I'm hesitant to use the kotlin-dsl in any of my plugins because, although the API is syntactically pretty stable, there have been quite a few binary breaking changes that, in the past, have caused versions of my plugins to not work with newer versions of Gradle.

We should not special-case buildSrc. Applying the kotlin-dsl Gradle plugin configures a project to enable Gradle Kotlin DSL features in its "production code". This is for authoring build-logic, in regular source sets: buildSrc, included build-logic builds, Gradle plugin builds. It doesn't change anything wrt build scripts.

I'm with Sterling on the fact that we should have a single behavior to make things easier to understand and support. One less thing to worry about for build and plugin authors (@JLLeitschuh ;) ). Builds and plugins written against previous 0.x versions might break, but that's acceptable. Going forward breaking changes such as enabling "sam conversion for kotlin functions" should happen on major Gradle releases.
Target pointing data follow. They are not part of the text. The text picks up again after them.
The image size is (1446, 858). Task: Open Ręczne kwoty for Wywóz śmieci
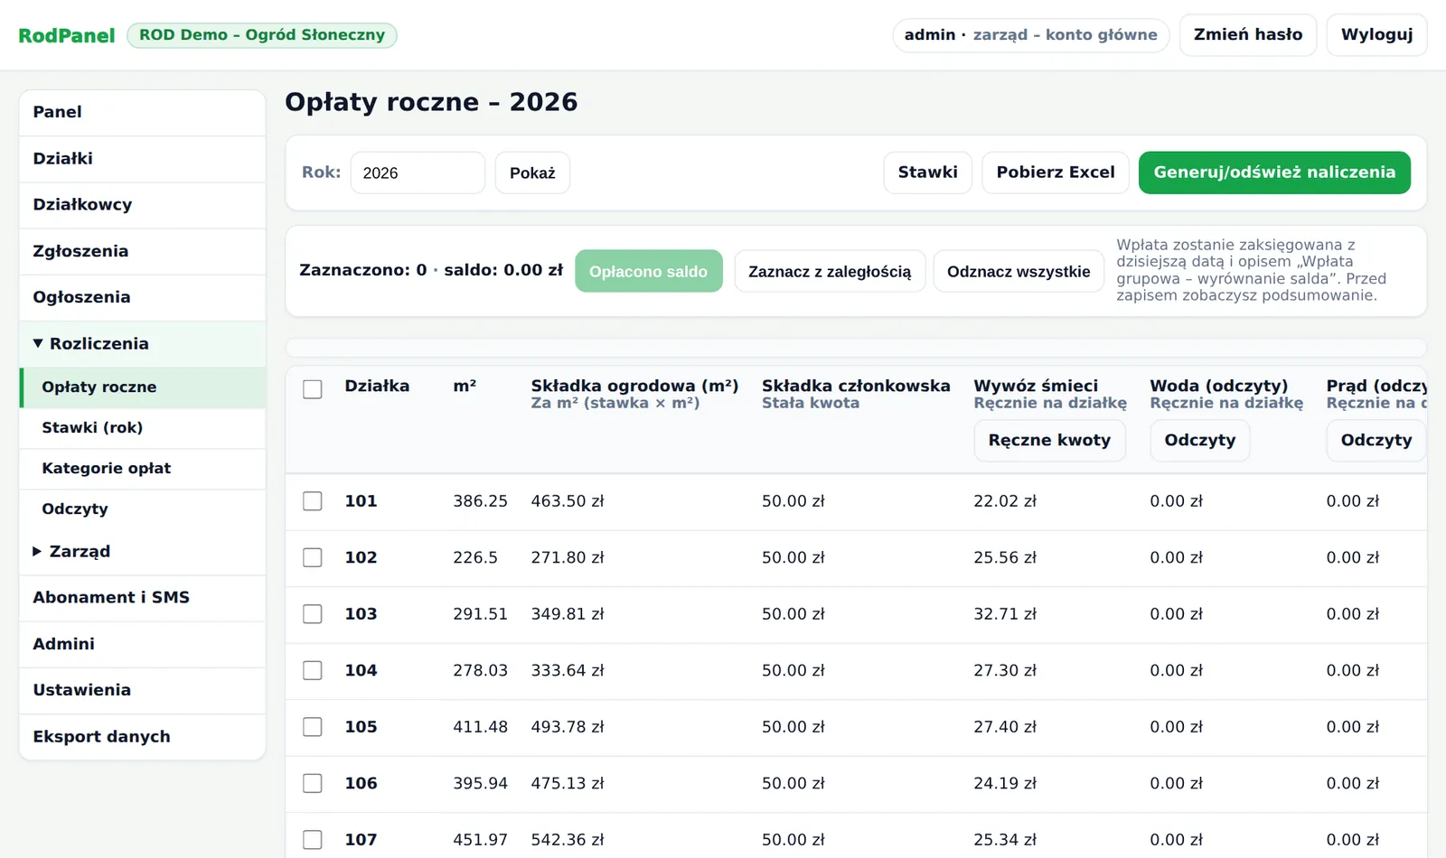click(1049, 441)
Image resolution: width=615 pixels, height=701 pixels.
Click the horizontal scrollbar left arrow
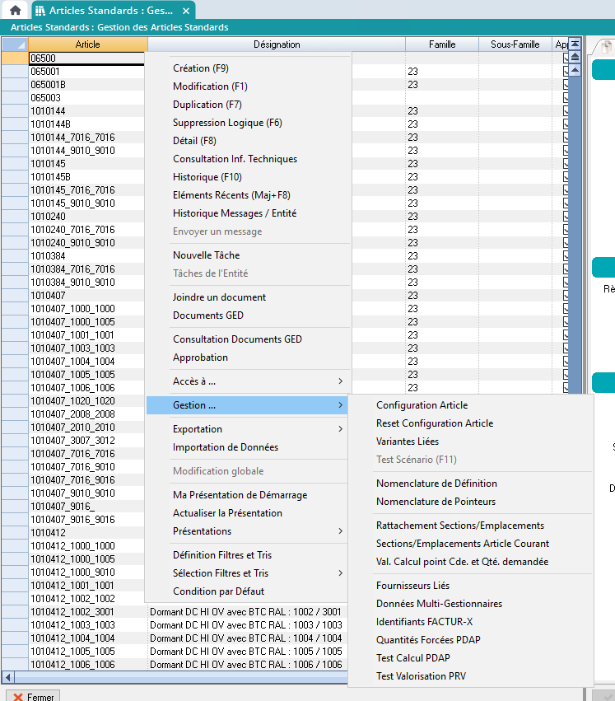8,677
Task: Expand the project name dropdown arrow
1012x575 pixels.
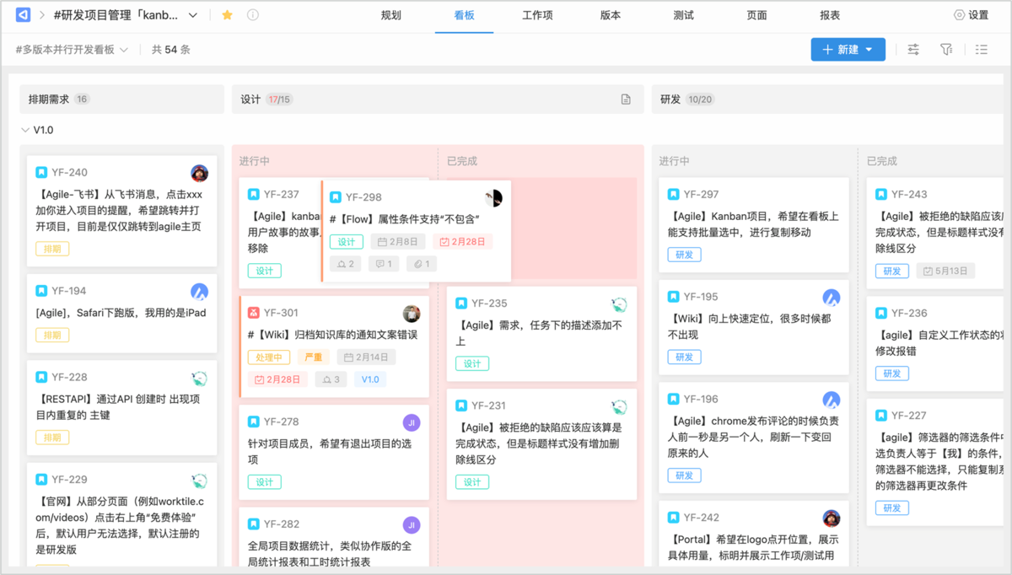Action: (193, 15)
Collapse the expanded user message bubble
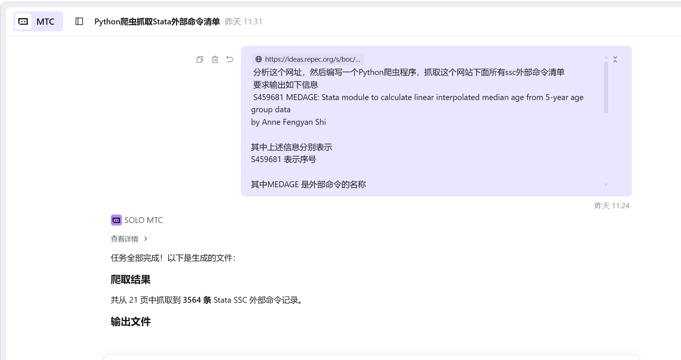The width and height of the screenshot is (681, 360). coord(615,59)
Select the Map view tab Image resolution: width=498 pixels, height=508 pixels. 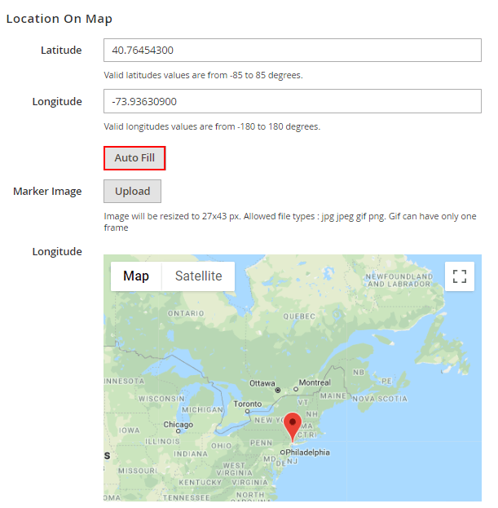pos(136,276)
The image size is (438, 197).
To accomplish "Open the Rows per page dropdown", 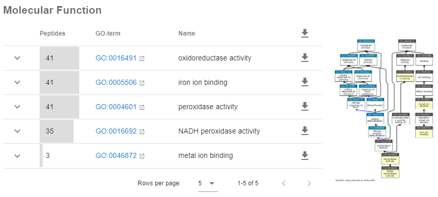I will [x=208, y=184].
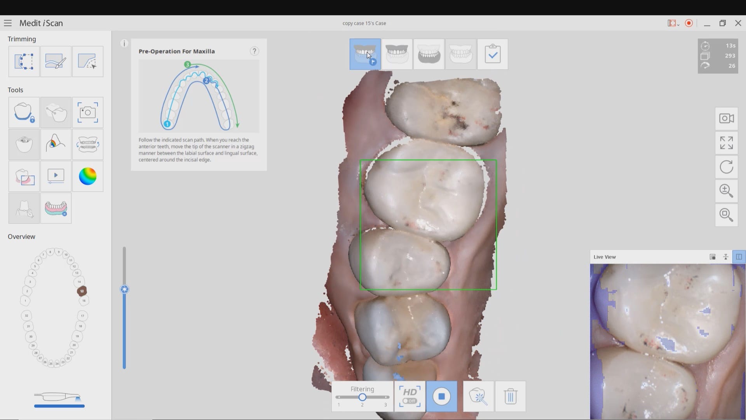Select tooth 16 in the Overview chart
This screenshot has width=746, height=420.
tap(84, 301)
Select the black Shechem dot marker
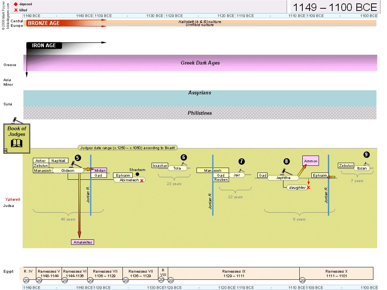Viewport: 387px width, 290px height. pos(137,174)
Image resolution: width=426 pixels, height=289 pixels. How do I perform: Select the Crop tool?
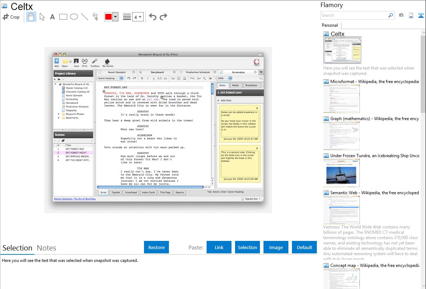tap(11, 17)
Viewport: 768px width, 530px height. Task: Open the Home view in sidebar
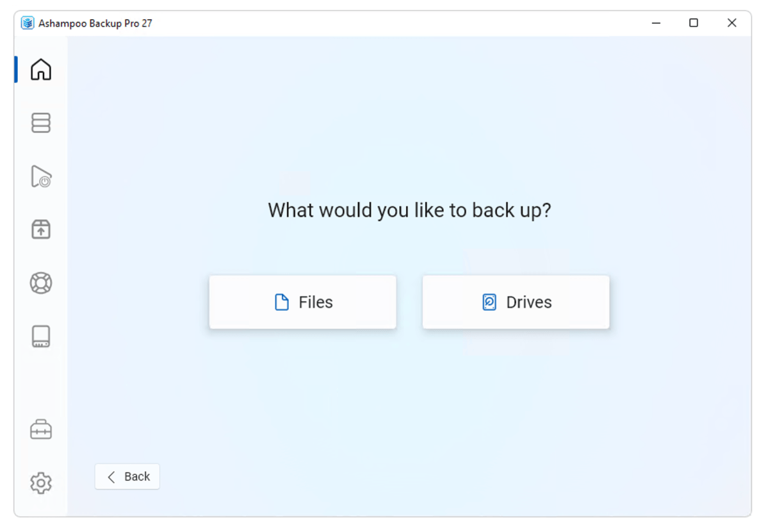coord(40,70)
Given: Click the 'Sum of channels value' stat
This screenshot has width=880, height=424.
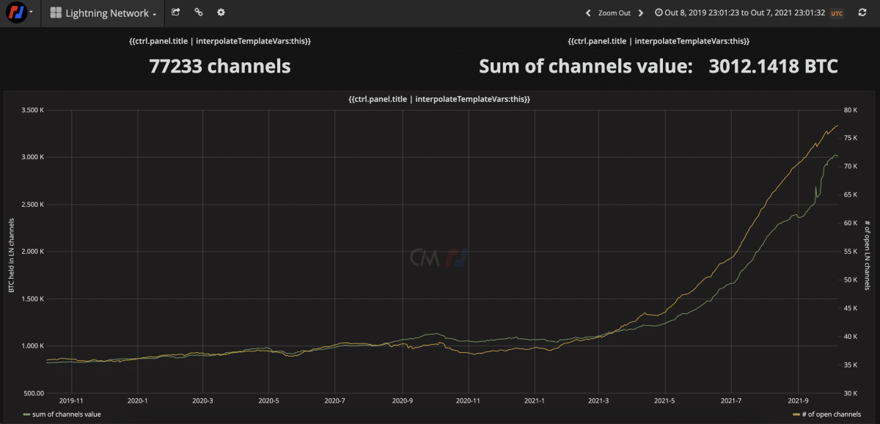Looking at the screenshot, I should point(659,66).
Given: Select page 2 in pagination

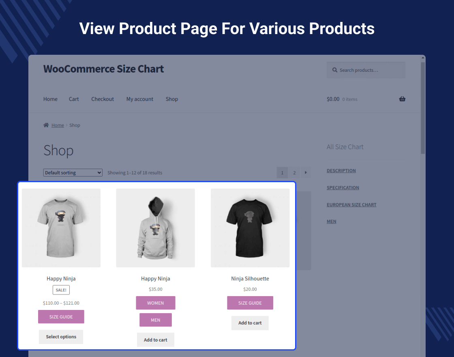Looking at the screenshot, I should [294, 172].

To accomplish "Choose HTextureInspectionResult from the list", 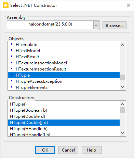I will pos(64,69).
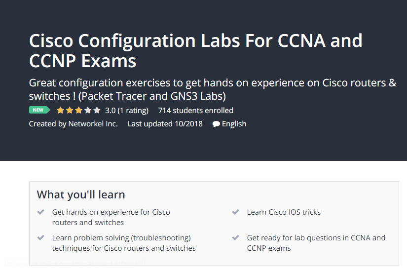Click checkmark next to 'Get ready for lab questions'

coord(236,238)
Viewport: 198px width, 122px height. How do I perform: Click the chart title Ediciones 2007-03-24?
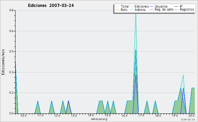51,6
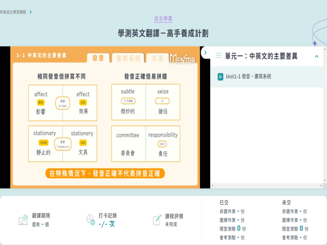Screen dimensions: 327x245
Task: Select the 書寫系統 tab in the slide
Action: tap(128, 58)
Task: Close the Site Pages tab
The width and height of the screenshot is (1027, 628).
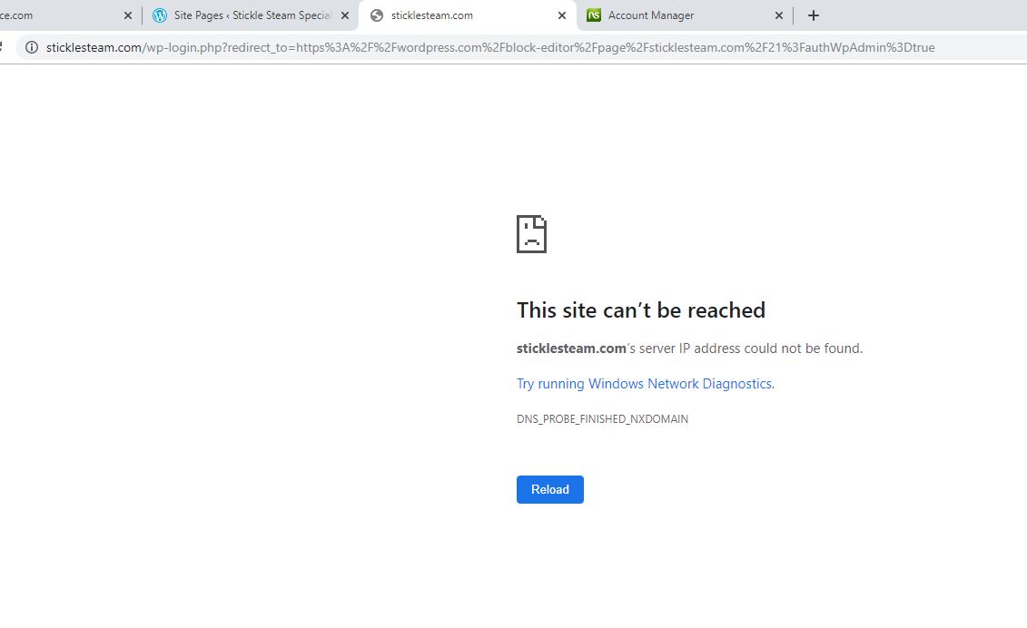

1012 removed the ability to opt-out of experimental kotlin compiler settings, moving to a single behavior situation. and changed the warning to:

The `kotlin-dsl` plugin applied to project ':buildSrc' enables experimental Kotlin compiler features.
For more information see https://docs.gradle.org/4.10/userguide/kotlin_dsl.html#sec:kotlin-dsl_plugin

https://github.com/gradle/gradle/pull/6214 introduces corresponding versioned documentation in the user manual.

The updated warning message is _much_ better.

Documentation PR https://github.com/gradle/gradle/pull/6214 has been merged.
Closing

@eskatos Now that I am seeing the warning in the gradle/gradle build: How can I make it go away? I don't want every user to see the warning once for every subproject in buildSrc. I just want to say that I am good with that and that the plugin shouldn't show me the warning going forward.

Another thing to check out is why the warning isn't shown in build scans: https://e.grdev.net/s/h3q7axo67mcya/console-log

@wolfs good catch about the missing documentation, see https://github.com/gradle/gradle/pull/6347

@eskatos: Cool, that fixes the warning.

There is still the issue that the warning doesn't show up in build scans. Note that this is different to #1031 since the warning is coming from the kotlin-dsl plugin and not from Kotlin compilation, right?

@wolfs after a bit of scrutiny, this is the same as #1031. The kotlin-dsl plugin registers a listener that rewrites the warning emitted by the KotlinCompile task in order to provides meaningful information to kotlin-dsl plugin users. This explains the lack of bound build operation in the same way.